Niall Palfreyman wrote this on the board to introduce a course in differential equations:

- The Secret of the Universe in 6 sentences
- Nature always integrates flows over time
- Flows always differentiate fields over space
- Structure determines behaviour
- Algebra is the study of structure
- Dynamics is the study of behaviour

I like it.

A little explanation is in order. I have my morning coffee in hand. It’s warmer than the room, so it’s cooling off. It’s heat winds up in the room. If I want to manage my coffee well, neither burning my tongue nor gagging down cold sludge, I need to be able to make some predictions about the future behavior of my cuppa joe. I won’t get far by postulating demons randomly stealing calorics from my cup, though that might provide a soothingly fatalistic outlook. I’m much better off if I understand how and why coffee cools.

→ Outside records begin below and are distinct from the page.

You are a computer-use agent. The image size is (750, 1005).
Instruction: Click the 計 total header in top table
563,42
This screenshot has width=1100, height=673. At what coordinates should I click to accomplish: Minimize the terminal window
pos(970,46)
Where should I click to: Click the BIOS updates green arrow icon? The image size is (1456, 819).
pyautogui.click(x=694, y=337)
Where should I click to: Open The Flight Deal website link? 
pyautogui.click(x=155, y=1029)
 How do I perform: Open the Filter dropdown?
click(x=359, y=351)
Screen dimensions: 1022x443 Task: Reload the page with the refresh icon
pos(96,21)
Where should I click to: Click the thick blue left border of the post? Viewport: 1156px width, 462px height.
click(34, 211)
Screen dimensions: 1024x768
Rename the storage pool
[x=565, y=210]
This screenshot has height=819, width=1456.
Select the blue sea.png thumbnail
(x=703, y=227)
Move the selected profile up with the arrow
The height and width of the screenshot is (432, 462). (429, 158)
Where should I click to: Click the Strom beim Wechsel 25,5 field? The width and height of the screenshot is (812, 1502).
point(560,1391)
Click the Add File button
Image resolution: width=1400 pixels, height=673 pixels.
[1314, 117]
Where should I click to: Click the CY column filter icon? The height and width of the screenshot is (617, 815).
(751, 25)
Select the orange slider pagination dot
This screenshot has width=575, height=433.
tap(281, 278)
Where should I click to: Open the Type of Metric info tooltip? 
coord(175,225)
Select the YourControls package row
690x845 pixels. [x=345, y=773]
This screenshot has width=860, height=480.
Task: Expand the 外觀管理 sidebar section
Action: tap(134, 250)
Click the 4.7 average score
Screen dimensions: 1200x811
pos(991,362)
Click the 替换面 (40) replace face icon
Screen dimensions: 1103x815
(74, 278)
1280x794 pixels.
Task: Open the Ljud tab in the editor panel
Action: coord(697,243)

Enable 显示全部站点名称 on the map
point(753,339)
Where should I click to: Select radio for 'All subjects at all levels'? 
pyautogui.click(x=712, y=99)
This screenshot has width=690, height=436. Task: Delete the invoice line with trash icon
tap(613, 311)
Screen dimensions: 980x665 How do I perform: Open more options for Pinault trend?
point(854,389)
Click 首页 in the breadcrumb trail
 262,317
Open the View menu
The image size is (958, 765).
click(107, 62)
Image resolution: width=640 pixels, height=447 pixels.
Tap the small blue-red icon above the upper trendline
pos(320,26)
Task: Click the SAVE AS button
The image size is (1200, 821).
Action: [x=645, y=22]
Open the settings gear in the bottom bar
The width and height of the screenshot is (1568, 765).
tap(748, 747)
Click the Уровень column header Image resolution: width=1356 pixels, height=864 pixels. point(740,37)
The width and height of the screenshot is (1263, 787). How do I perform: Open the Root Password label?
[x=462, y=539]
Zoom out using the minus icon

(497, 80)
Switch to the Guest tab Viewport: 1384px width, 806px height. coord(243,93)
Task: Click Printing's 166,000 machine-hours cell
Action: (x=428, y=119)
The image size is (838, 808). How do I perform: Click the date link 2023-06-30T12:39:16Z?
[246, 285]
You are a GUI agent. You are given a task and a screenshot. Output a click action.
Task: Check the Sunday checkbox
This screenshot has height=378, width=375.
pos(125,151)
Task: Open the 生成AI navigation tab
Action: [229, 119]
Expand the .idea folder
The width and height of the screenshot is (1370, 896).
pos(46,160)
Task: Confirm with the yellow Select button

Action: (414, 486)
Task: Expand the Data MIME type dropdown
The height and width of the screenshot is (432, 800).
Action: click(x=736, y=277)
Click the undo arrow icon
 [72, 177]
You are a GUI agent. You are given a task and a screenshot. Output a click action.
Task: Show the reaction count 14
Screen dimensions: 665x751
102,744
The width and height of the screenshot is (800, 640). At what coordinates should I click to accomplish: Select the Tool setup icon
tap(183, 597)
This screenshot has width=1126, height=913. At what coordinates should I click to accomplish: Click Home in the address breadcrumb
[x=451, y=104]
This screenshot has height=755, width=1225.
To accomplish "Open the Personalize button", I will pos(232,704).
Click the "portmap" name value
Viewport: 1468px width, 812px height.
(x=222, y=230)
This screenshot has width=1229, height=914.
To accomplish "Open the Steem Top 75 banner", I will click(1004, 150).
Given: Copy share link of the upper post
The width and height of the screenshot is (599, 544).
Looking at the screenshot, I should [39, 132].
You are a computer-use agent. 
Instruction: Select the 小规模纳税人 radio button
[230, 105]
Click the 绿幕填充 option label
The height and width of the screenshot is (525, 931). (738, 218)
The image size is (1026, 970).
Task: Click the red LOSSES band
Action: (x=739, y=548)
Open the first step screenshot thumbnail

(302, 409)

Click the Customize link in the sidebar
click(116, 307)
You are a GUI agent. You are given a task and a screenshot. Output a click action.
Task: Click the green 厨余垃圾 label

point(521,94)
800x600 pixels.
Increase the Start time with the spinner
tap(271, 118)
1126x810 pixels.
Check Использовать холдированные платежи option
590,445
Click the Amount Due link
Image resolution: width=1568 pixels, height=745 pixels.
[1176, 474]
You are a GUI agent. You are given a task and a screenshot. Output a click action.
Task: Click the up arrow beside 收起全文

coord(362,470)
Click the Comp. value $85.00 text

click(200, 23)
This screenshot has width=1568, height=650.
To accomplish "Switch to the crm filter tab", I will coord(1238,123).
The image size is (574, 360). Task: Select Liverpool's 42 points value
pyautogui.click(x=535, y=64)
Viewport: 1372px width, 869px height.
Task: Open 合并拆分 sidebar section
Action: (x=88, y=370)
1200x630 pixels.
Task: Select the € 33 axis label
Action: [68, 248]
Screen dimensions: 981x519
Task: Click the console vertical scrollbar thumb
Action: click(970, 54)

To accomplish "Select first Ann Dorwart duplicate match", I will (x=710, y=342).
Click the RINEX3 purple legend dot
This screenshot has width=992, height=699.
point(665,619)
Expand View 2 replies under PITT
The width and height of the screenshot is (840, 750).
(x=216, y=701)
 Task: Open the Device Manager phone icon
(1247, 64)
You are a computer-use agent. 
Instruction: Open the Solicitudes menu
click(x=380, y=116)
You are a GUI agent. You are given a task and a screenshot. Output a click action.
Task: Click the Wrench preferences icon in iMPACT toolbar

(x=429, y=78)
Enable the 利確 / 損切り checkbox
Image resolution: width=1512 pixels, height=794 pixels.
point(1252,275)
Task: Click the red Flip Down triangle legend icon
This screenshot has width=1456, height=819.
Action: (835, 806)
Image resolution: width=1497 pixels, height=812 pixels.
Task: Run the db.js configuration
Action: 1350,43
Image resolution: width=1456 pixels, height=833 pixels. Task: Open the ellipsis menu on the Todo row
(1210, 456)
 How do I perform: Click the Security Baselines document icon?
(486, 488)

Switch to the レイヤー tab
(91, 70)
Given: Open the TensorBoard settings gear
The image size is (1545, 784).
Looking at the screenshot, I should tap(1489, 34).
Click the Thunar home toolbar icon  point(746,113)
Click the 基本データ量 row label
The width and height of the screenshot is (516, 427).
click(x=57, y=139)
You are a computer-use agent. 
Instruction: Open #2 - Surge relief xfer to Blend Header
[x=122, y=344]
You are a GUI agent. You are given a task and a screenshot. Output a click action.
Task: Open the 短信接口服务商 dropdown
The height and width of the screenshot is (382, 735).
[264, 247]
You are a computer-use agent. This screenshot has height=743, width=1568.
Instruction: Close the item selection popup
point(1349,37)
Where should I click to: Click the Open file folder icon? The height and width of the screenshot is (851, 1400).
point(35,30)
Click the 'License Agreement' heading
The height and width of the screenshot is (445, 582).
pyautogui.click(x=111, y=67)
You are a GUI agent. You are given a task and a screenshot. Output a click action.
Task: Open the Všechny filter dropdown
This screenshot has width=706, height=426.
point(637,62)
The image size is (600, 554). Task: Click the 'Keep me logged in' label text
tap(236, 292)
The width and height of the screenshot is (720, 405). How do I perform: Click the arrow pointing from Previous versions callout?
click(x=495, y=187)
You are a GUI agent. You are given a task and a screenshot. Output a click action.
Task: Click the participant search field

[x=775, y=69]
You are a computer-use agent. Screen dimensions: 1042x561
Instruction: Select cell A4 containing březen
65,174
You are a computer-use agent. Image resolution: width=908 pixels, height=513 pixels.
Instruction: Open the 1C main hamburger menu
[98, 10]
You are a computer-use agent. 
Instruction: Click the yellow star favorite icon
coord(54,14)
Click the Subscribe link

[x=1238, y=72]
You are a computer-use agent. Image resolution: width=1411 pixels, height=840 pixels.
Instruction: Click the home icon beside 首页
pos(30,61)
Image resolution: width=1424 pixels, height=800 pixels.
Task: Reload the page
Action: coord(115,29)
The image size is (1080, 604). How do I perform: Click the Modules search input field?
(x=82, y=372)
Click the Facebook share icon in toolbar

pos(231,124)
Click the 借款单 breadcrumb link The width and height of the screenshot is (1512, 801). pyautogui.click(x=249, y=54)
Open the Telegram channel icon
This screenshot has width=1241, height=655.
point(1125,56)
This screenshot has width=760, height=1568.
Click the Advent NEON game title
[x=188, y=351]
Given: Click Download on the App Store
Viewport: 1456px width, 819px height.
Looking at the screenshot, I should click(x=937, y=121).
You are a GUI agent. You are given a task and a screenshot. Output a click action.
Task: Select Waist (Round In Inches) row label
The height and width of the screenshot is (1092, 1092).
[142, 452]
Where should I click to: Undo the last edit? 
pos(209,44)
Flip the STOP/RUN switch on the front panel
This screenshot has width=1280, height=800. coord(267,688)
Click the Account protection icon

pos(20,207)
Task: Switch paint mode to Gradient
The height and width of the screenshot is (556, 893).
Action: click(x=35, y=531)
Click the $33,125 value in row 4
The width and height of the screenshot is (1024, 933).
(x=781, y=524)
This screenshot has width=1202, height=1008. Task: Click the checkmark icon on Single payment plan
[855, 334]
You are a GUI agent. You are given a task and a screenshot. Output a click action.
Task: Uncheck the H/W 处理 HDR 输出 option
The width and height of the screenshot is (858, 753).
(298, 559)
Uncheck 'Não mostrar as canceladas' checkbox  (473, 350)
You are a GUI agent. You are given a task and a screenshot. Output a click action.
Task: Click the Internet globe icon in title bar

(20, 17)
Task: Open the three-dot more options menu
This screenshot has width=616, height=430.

#2, the “nature integrates flows” part of the system looks like this:

Each box represents an accumulation of heat (that’s the integral). Each pipe represents a flow of heat from one place to another. The heat currently in the house is simply the net result of all the inflows from coffee cups, and all the losses to the outside world, over all time (of course, there are other flows to consider, like my computers warming the room, and losses to the snowy outside).

In the same way, the number of people in a room is the net accumulation of all the people who ever entered, less all those who ever left. A neat thing about this is that the current heat in the cup, or count of people in a room, is a complete description of the state of the system. You don’t need to know the detailed history of inflows and outflows, because you can simply take the temperature of the cup or count the people in the room to measure the accumulated effects of all the past events.

The next question is, why does the heat flow? That’s what #3 is about. Heat follows temperature gradients, as water flows downhill. Here’s a temperature field for a coffee cup:

*wikimedia commons*

Heat will flow from the hot (red) cup into the cool (green) environment. The flow will be fastest where the gradient is steepest – i.e. where there’s the greatest temperature difference over a unit of space. That’s the “flows differentiate fields” part. Other properties also matter, like the thermal conductivity of the cup, air currents in the room, insulation in the wall, and heat capacity of coffee, and these can also be described as distributions over space or fields. That adds the blue to the model above:

The blue arrows describe why the flows flow. These are algebraic expressions, like Heat Transfer from Cup to Room = Cup to Room Gradient/Cup-Room Heat Transfer Coefficient. They describe the structure – the “why” – of the system (#5).

The behavior of the system, i.e. how fast my coffee cools, is determined by the structure described above (#4). If you change the structure, by using an insulated mug to change the cup-room heat transfer coefficient for example, you change the behavior – the coffee cools more slowly.* The search for understanding about coffee cups, nuclear reactors, and climate is essentially an effort to identify structures that explain the dynamics or patterns of behavior that we observe in the world.

* *Update*: added a sentence for clarification, and corrected numbering.